• _About this task_: In the entries below, find the line with "This screenshot has height=484, width=1024." and print exactly every line from there up to and including the line with "Given: Select the abc text label tool", with no other lines.

• _Data to process_:
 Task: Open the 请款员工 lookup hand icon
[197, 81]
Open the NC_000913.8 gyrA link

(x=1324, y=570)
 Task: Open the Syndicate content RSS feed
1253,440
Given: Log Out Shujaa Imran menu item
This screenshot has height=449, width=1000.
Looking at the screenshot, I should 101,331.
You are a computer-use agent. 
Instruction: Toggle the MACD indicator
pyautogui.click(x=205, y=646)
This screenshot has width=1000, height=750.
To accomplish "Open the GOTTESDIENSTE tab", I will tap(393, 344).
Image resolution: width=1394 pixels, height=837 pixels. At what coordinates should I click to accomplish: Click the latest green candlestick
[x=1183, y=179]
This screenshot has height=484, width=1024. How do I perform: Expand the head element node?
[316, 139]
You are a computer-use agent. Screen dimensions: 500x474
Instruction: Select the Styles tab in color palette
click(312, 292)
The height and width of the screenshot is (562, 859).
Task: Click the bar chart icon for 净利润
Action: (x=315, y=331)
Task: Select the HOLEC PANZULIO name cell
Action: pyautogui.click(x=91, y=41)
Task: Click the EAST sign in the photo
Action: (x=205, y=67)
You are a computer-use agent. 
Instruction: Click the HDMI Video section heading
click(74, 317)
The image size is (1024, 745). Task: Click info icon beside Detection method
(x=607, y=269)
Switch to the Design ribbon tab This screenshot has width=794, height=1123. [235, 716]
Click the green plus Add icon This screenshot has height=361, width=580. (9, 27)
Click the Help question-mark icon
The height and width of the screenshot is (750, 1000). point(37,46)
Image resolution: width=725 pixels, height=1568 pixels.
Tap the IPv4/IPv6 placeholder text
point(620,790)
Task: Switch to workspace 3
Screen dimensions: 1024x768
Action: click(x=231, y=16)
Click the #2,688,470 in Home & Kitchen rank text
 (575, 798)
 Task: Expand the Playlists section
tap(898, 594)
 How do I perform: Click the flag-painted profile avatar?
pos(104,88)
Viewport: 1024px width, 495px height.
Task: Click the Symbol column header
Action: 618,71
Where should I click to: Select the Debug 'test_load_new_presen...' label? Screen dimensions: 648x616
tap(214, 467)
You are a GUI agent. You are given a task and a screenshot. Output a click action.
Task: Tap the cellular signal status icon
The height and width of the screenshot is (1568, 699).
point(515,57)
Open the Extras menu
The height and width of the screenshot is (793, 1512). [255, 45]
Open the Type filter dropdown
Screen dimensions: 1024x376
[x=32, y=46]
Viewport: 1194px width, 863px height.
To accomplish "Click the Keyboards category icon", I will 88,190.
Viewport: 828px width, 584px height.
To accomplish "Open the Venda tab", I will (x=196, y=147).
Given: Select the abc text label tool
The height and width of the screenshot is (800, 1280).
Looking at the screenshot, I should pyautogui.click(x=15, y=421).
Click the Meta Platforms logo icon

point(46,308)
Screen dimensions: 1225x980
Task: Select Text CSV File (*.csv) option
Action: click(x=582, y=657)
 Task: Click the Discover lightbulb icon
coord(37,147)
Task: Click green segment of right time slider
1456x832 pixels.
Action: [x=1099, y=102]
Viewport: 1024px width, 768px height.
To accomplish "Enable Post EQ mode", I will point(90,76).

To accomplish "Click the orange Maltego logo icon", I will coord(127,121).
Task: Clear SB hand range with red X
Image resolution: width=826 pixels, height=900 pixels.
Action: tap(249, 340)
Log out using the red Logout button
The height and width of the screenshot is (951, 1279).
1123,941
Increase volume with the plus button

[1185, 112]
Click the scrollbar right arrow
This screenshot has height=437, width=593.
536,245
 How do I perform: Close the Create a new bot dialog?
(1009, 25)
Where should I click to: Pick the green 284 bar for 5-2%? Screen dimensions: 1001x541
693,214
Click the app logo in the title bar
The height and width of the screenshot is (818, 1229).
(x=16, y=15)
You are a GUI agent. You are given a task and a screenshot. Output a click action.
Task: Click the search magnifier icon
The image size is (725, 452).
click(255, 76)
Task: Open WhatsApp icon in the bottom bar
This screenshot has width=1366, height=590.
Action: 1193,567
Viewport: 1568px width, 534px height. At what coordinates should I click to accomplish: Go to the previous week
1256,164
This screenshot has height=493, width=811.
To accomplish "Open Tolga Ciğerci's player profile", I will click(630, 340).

• _Answer section_:
This screenshot has height=484, width=1024. How do I perform: Expand the head element node?
[316, 139]
You are a computer-use agent. Screen dimensions: 500x474
Instruction: Select the Styles tab in color palette
click(312, 292)
The height and width of the screenshot is (562, 859).
Task: Click the bar chart icon for 净利润
Action: (x=315, y=331)
Task: Select the HOLEC PANZULIO name cell
Action: pyautogui.click(x=91, y=41)
Task: Click the EAST sign in the photo
Action: (x=205, y=67)
You are a computer-use agent. 
Instruction: Click the HDMI Video section heading
click(74, 317)
The image size is (1024, 745). Task: Click info icon beside Detection method
(x=607, y=269)
Switch to the Design ribbon tab This screenshot has width=794, height=1123. [235, 716]
Click the green plus Add icon This screenshot has height=361, width=580. (9, 27)
Click the Help question-mark icon
The height and width of the screenshot is (750, 1000). point(37,46)
Image resolution: width=725 pixels, height=1568 pixels.
Tap the IPv4/IPv6 placeholder text
point(620,790)
Task: Switch to workspace 3
Screen dimensions: 1024x768
Action: click(x=231, y=16)
Click the #2,688,470 in Home & Kitchen rank text
 (575, 798)
 Task: Expand the Playlists section
tap(898, 594)
 How do I perform: Click the flag-painted profile avatar?
pos(104,88)
Viewport: 1024px width, 495px height.
Task: Click the Symbol column header
Action: 618,71
Where should I click to: Select the Debug 'test_load_new_presen...' label? Screen dimensions: 648x616
tap(214, 467)
You are a GUI agent. You are given a task and a screenshot. Output a click action.
Task: Tap the cellular signal status icon
The height and width of the screenshot is (1568, 699).
point(515,57)
Open the Extras menu
The height and width of the screenshot is (793, 1512). [255, 45]
Open the Type filter dropdown
Screen dimensions: 1024x376
[x=32, y=46]
Viewport: 1194px width, 863px height.
To accomplish "Click the Keyboards category icon", I will 88,190.
Viewport: 828px width, 584px height.
To accomplish "Open the Venda tab", I will (x=196, y=147).
Given: Select the abc text label tool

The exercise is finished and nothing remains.